The following is not a CGI script (it doesn't produce headers or any useful output) but it does show how you can log the name of the script, the directory it is located in, the process id it is running as and a version. You could incorporate something similar into your script.

#!/usr/bin/perl use strict; use warnings; use FindBin; my $VERSION = "1.0"; print STDERR "This is $0 version $VERSION located in $FindBin::Bin run +ning as process $$\n";

Output from a few executions is as follows:

ian@laptop2:~$ ./test.pl This is ./test.pl version 1.0 located in /home/ian running as process +6119 ian@laptop2:~$ ./test.pl This is ./test.pl version 1.0 located in /home/ian running as process +6120 ian@laptop2:~$ ./test.pl This is ./test.pl version 1.0 located in /home/ian running as process +6121

Note that the process id is different every time I run the script.

If you add similar logging to your CGI script, you should be able to find the output in your website error log.
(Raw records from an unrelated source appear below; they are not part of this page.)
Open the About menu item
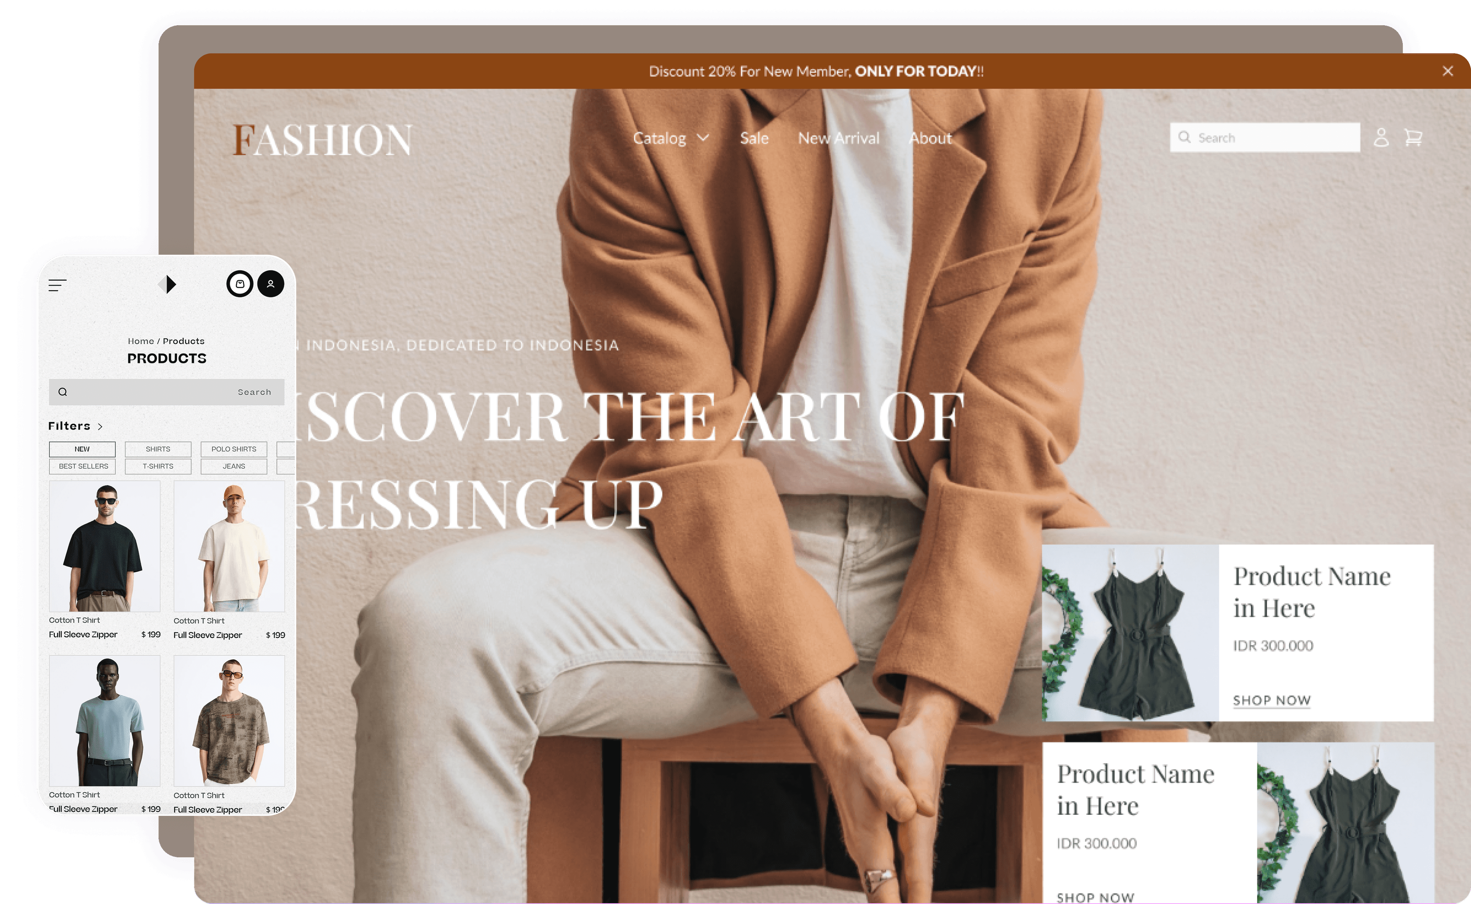This screenshot has width=1471, height=904. (x=930, y=138)
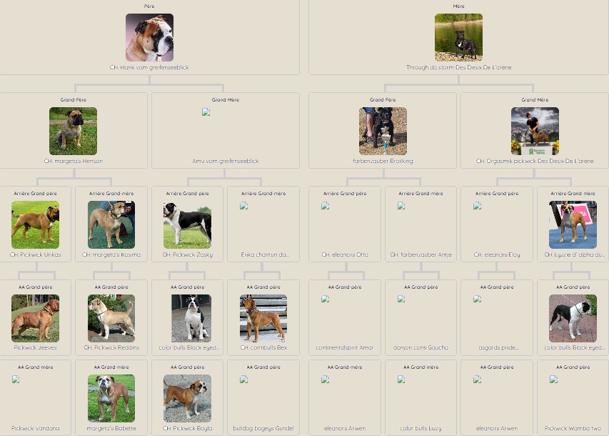
Task: Click the photo of CH. Hank vom greifenseeblick
Action: click(x=149, y=38)
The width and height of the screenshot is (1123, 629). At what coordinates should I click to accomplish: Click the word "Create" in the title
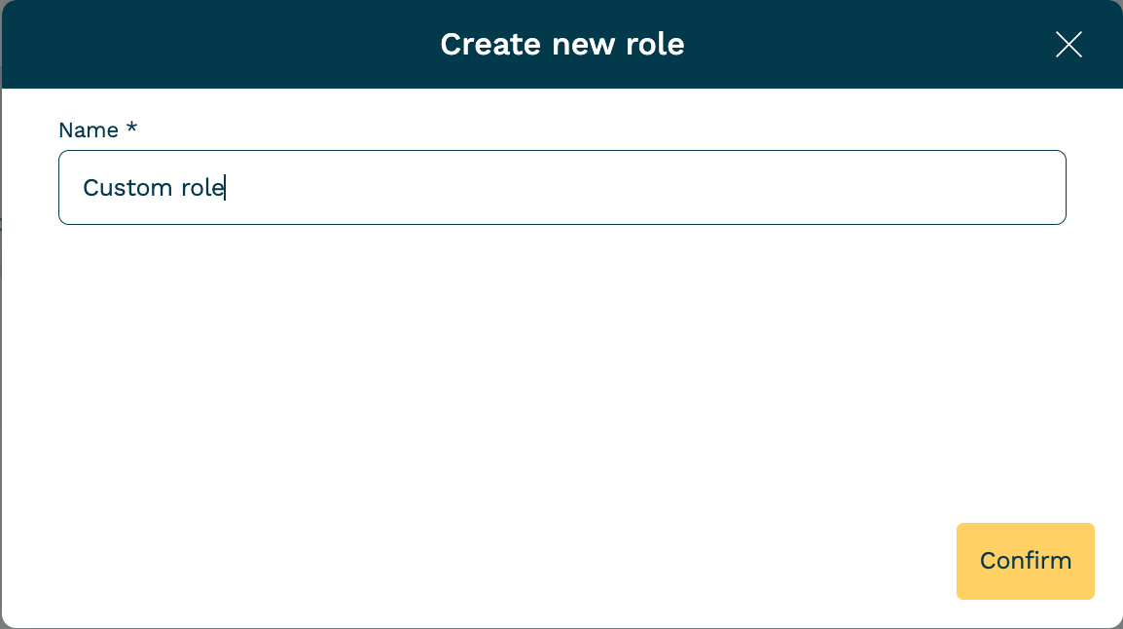click(x=491, y=45)
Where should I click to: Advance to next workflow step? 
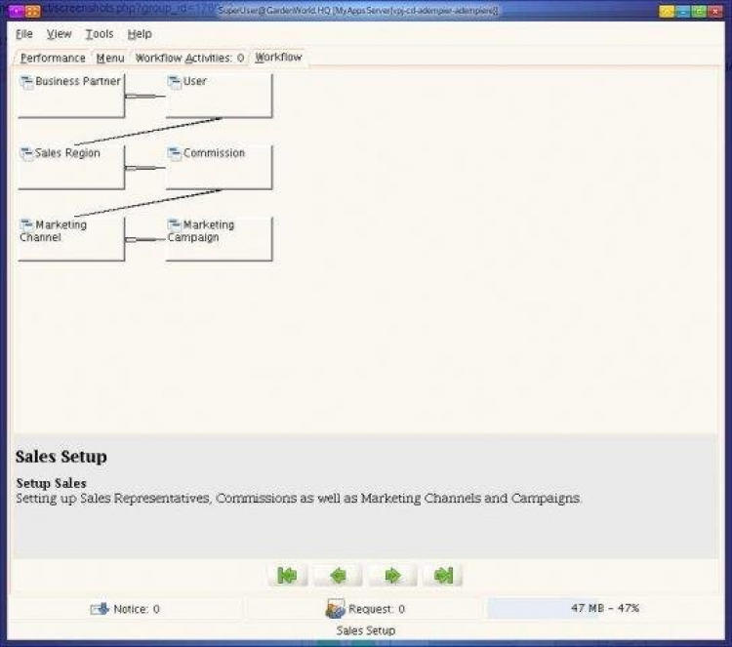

Then, if you change the version number every time you change the script, you will have a record of what version was running and what process number was running it. You could change only the version number, just to make a change, then restart your server and check the logs for entries with the old version number appearing after the restart. If you find one, use the ps command to find out what the process is. This will help to isolate the problem.

If you see a log entry on your server every time you submit a request from your browser, then it is reasonable to conclude the requests are making it to the server. There is still the possibility that the requests and/or responses are being modified between the server and browser. This is unusual, but it can happen. Don't worry about that yet. First, confirm that the server is running your script once for each request from the browser. Then confirm that each time your server runs your script it runs the "current" version. You might include the scripts version number in both the log and the response to the browser: you can put it in an HTML comment if you don't want it to be visible in the browser. Then you can check that the response received at the browser is from the current version of your script, or at least the same as the version that ran on the server.